OSR ceased to have any practical utility as a term when it became synonymous with old-school. For the term to have any use to me, the 'R' part has to mean something.

It's possible to love old-school systems, adventures, and play modes, while having little interest in OSR systems, adventures, and forums. But the way the term has expanded means that distinction is lost.
 

Phillip

Quote from: TristramEvans;791625Not sure how to explain it to you, to be honest. Let's just say I ran Pendragon for years without a magic system and it worked just as fine as the game did once a magic system was introduced. I guess it all depends on how much one wants/needs the game to be defined by the system, vs how comfortable one is making judgments based on common sense and the accepted "reality" of the fantasy situation. I've never really felt that rules were 100% necessary to roleplaying, a sentiment Gygax himself shared (at least until he decided later that there was an "official" way to play). They're training wheels at best IME. I can sit down right now with a map, 2d6, and 3-4 friends and spend a month roleplaying any given situation/world a person pulls out of a hat. Even the dice arent strictly necessary.
Same here. Manipulating an abstraction can be a  lot of fun, but it's a sub-game added to the essential role-playing game.

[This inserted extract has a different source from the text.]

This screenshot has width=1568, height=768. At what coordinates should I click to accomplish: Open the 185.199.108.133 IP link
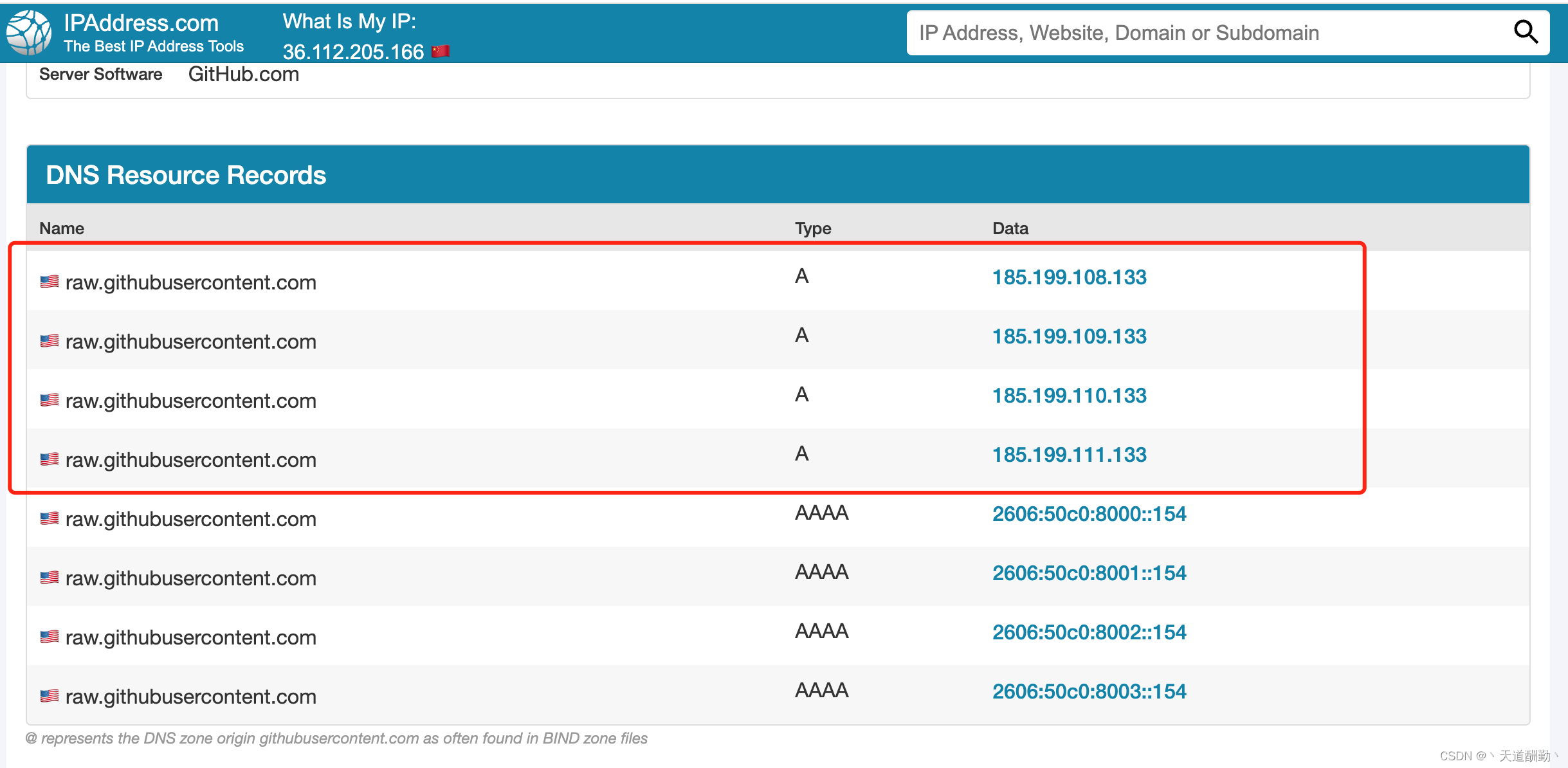(x=1069, y=277)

The latter we can play with the referee's algorithms remaining a black box to the players, and even amounting to "Ref applies Mk1 eyeball, assesses situation." What's most important is what we can talk about in ordinary language.
And we are here as on a darkling plain  ~ Swept with confused alarms of struggle and flight, ~ Where ignorant armies clash by night.

golan2072

Quote from: Premier;791448You have it all wrong. You're asking "Why don't the OSR people do Traveller?"

Wrong question. The right question is: "Why don't the Traveller people do OSR?"
Plenty of reasons.

1) You can buy a CD-ROM with ALL the Classic Traveller stuff (very many books/adventures/aliens/games) in PDF for $35 from FFE. Another $35 and you get ALL the JTAS magazines. You can buy The Traveller Book on PoD. So all the OOP stuff is easily and cheaply available... The same goes to essentially every edition of Traveller, with the exception of GURPS Traveller and Hero Traveller.

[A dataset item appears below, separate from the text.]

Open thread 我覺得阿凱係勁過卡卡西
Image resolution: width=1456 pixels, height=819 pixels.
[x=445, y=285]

2) FFE has a VERY liberal fair-use policy. You can essentially write ANYTHING you want for Classic Traveller, and openly claim compatibility with Classic Traveller, as long as it is provided for free.

3) There is an official, commercial, supported, in-print "retro-clone" for CT, AKA Mongoose Traveller.

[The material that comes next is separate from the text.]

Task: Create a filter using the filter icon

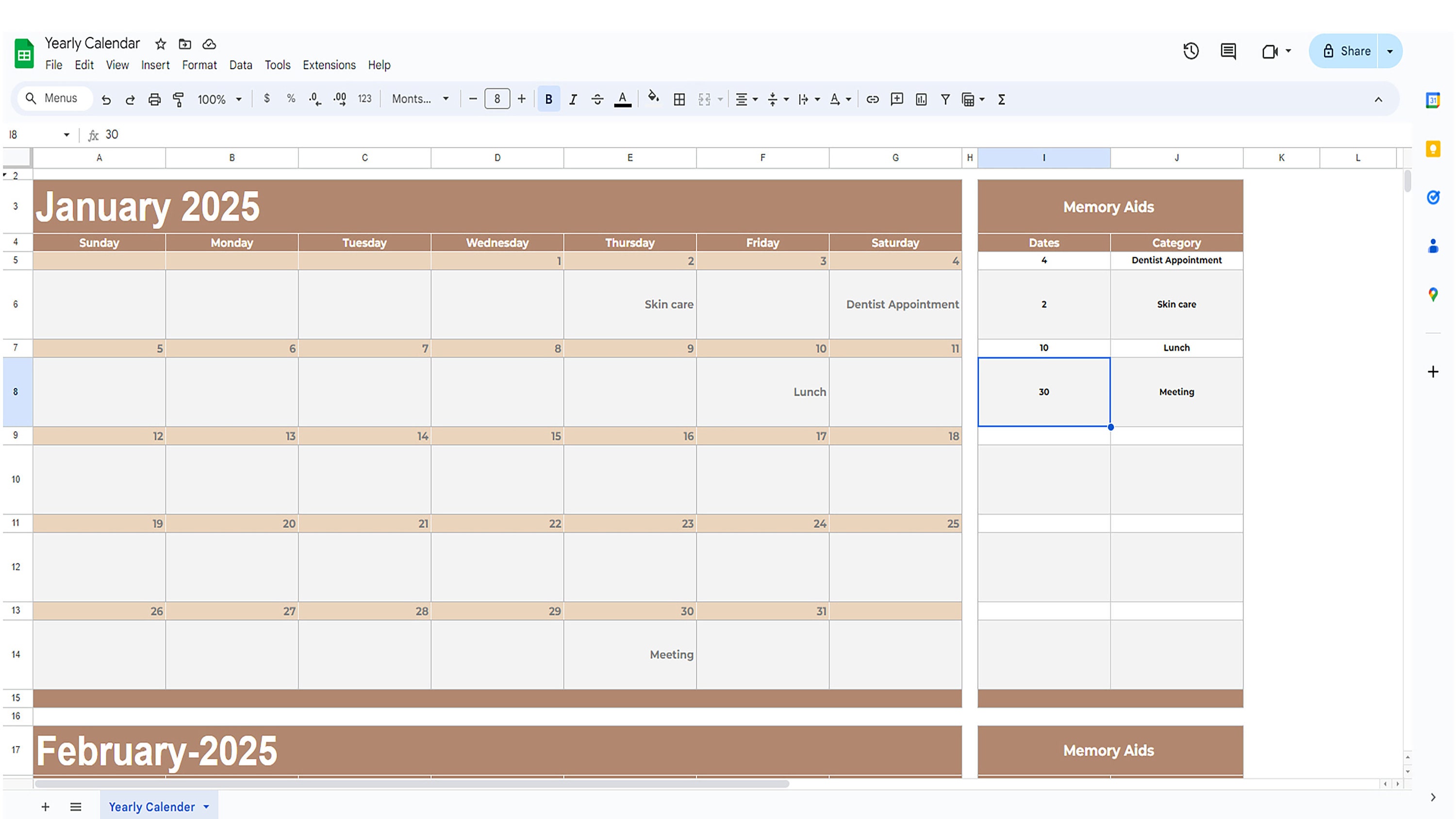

4) Mongoose Traveller has an OGL and an SRD and even a compatibility license; all allow for commercial publication. A good number of commercial third-party products are now available for Mongoose Traveller, which are perfectly usable with CT (I wrote one - a whole setting, Outer Veil). Also a good number of Traveller fan-made settings and blogs around. In essence, you can publish ALMOST ANYTHING you want, commercially, for Mongoose Traveller and openly claim compatibility PROVIDED that you don't touch the official setting outside of Foreven. And MGT is close enough to CT so that your products will be quite compatible with it as well.

5) Many CT fans were playing their game straight for 30+ years, with no big edition break, including finding new players.

So there is little actual need for an "OSR" for Traveller.
We are but a tiny candle flickering against the darkness of our times.

Stellagama Publishing - Visit our Blog, Den of the Lizard King

Omega

Quote from: Phillip;791531The OSR is movement among fans of TSR-era D&D - including AD&D 2nd Ed - to produce new material for it as well as derivative spinoffs.

Unfortunately its also become a cover for bootlegging. "I have filed all the serial numbers off of MSH and am selling it totally legally under the OSR license!" Which is why OSR gets a bad rep from some game designers and some think its a haven for thieves. Hence the hostility you see now and then.

dragoner

Quote from: golan2072;7920733) There is an official, commercial, supported, in-print "retro-clone" for CT, AKA Mongoose Traveller.

IIRC, Pundit's review of Mongoose said as much.
The most beautiful peonies I ever saw ... were grown in almost pure cat excrement.